• EXERCISE DETAILS
Begin at the line below that has "The image size is (568, 304)." and stop after the line that has "Image resolution: width=950". Please restate only those lines, word for word.

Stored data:
*** Block opens ***

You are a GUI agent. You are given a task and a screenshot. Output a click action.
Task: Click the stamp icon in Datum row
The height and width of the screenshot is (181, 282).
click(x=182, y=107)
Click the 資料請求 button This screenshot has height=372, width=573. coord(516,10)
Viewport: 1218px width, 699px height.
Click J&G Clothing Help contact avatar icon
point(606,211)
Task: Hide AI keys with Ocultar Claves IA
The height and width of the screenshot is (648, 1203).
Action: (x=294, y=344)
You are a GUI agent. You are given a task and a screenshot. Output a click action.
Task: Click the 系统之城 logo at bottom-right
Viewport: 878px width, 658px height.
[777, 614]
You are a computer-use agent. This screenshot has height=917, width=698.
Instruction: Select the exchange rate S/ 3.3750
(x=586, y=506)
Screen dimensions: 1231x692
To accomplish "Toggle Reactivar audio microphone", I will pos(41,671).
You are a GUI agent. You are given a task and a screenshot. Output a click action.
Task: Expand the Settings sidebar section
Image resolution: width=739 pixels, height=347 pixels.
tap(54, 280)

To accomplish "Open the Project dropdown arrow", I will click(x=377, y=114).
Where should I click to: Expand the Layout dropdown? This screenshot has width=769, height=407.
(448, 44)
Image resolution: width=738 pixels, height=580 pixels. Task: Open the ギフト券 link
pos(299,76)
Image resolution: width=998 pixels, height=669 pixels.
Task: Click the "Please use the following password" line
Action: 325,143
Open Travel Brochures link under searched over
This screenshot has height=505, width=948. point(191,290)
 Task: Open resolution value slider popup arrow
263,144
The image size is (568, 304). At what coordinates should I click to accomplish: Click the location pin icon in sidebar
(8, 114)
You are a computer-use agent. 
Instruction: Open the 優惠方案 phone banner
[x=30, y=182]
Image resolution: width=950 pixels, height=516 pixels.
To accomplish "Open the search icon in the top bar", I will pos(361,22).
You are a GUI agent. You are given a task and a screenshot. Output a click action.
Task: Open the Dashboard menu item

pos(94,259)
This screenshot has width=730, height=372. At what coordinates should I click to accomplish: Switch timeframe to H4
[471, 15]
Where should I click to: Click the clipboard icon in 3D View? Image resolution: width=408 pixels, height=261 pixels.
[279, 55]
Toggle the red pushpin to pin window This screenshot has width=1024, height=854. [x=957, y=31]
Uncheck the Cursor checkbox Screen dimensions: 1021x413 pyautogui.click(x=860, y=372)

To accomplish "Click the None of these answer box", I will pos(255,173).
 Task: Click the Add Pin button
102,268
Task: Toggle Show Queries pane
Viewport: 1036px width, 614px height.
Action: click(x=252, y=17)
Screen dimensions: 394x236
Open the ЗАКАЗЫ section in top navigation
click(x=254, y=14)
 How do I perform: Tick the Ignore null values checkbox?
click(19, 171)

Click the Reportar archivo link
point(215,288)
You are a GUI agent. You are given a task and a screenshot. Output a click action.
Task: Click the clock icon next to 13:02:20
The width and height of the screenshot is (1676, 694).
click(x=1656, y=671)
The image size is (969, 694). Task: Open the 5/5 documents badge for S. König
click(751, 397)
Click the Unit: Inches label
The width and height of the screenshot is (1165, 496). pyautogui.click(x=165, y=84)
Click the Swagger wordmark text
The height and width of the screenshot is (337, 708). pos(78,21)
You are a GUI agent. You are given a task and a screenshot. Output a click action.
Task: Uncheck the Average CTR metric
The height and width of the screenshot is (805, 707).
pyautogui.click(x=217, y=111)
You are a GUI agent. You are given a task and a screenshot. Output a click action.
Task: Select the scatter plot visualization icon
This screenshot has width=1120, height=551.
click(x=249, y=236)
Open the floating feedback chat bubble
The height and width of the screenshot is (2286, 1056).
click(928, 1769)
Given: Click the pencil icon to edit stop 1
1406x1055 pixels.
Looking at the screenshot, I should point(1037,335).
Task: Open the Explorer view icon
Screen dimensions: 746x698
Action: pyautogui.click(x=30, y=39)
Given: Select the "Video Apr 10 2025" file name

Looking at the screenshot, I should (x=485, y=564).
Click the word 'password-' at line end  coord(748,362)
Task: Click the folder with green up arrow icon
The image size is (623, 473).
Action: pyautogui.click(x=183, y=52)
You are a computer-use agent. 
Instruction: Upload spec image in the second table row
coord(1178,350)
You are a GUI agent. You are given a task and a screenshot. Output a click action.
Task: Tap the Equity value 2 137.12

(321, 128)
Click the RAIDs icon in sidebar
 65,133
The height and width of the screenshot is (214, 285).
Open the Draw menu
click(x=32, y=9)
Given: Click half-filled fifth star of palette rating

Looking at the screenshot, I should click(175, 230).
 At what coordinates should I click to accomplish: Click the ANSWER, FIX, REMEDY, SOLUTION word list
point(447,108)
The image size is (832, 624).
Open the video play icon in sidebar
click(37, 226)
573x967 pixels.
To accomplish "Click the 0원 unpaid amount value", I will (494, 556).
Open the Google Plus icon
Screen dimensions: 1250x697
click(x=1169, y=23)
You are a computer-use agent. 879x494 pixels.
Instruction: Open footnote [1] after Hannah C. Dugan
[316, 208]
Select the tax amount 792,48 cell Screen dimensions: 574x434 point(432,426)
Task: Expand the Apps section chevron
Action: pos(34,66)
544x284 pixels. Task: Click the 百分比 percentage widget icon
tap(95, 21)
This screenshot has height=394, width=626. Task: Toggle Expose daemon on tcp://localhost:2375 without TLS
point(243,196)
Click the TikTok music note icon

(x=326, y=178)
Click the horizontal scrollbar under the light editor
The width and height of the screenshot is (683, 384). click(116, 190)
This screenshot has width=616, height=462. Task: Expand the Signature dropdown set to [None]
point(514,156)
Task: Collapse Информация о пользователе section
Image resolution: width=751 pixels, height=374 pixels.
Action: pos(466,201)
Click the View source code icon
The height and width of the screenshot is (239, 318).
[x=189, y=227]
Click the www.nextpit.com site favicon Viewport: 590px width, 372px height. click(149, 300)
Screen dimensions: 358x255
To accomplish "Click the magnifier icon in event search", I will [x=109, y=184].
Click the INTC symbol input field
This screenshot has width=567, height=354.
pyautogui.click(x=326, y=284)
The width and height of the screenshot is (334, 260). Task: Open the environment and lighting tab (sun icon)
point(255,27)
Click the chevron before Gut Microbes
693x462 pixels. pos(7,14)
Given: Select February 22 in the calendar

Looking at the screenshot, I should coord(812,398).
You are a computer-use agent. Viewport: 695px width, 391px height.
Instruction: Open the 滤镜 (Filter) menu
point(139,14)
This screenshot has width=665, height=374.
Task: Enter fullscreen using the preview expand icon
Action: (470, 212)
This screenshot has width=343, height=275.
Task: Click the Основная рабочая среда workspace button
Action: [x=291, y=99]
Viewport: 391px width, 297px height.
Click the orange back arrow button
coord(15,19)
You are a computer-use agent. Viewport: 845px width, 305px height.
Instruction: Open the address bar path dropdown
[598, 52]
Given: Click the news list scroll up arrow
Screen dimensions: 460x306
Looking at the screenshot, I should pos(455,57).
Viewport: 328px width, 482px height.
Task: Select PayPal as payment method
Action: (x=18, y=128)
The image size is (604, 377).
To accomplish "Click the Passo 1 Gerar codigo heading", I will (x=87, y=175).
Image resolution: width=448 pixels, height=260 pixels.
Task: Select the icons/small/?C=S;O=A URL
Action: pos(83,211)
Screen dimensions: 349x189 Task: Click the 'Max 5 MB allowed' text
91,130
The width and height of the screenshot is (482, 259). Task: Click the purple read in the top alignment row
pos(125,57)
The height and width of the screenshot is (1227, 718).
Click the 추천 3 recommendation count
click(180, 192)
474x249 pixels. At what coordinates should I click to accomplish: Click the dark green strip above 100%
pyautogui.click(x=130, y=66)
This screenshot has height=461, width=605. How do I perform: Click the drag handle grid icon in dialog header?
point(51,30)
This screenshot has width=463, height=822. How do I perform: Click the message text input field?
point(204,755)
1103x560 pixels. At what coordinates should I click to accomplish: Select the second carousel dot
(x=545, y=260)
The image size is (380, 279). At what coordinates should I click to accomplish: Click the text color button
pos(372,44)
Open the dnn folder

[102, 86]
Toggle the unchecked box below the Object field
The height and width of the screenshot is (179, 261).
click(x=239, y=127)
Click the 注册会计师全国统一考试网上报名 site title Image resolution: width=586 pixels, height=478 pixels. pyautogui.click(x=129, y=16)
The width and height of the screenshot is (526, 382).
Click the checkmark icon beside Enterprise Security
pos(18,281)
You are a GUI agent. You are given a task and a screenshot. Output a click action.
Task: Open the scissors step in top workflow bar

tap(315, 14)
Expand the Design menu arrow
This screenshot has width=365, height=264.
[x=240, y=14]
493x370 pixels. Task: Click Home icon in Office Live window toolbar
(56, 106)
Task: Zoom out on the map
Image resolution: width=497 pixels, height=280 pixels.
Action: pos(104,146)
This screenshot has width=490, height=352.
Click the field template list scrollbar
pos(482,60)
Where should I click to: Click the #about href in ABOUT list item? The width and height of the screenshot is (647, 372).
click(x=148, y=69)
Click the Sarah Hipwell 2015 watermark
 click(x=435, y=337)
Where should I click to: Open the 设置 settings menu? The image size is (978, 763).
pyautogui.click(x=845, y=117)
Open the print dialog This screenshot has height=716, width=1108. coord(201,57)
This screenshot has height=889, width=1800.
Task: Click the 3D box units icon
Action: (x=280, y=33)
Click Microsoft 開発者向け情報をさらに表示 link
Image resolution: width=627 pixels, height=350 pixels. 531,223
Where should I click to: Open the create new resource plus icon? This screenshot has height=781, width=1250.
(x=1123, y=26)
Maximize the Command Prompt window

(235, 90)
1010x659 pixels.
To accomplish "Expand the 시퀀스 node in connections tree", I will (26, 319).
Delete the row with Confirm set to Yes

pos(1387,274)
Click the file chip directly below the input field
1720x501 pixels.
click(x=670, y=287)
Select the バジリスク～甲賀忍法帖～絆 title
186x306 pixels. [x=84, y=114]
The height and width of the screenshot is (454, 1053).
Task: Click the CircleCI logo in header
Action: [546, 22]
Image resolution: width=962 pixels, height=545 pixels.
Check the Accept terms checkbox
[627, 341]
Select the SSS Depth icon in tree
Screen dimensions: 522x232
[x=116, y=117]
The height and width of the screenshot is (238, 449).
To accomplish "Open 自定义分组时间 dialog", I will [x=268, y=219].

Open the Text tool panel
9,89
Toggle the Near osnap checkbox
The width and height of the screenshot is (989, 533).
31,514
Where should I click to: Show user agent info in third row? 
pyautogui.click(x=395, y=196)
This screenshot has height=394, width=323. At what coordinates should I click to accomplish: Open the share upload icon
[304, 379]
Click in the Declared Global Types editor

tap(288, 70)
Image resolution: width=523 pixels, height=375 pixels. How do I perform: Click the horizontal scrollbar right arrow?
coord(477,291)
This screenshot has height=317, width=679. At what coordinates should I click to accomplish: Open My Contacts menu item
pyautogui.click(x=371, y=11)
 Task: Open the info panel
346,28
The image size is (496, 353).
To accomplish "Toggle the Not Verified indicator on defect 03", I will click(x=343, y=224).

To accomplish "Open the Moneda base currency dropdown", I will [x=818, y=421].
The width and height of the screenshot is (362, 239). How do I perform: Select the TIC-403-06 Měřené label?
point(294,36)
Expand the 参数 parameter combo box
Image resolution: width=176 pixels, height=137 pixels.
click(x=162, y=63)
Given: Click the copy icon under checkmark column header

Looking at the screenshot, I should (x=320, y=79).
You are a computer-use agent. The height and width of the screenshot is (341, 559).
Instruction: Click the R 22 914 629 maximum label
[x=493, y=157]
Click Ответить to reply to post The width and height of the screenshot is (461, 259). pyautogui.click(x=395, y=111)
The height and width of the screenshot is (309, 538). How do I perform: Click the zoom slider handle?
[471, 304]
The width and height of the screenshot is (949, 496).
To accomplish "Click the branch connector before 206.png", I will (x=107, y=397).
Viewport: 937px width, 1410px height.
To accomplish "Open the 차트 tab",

*** Block closes ***

• REPLY TO THE EXERCISE
The image size is (568, 304). At what coordinates should I click to accomplish: Click the location pin icon in sidebar
(8, 114)
You are a computer-use agent. 
Instruction: Open the 優惠方案 phone banner
[x=30, y=182]
Image resolution: width=950 pixels, height=516 pixels.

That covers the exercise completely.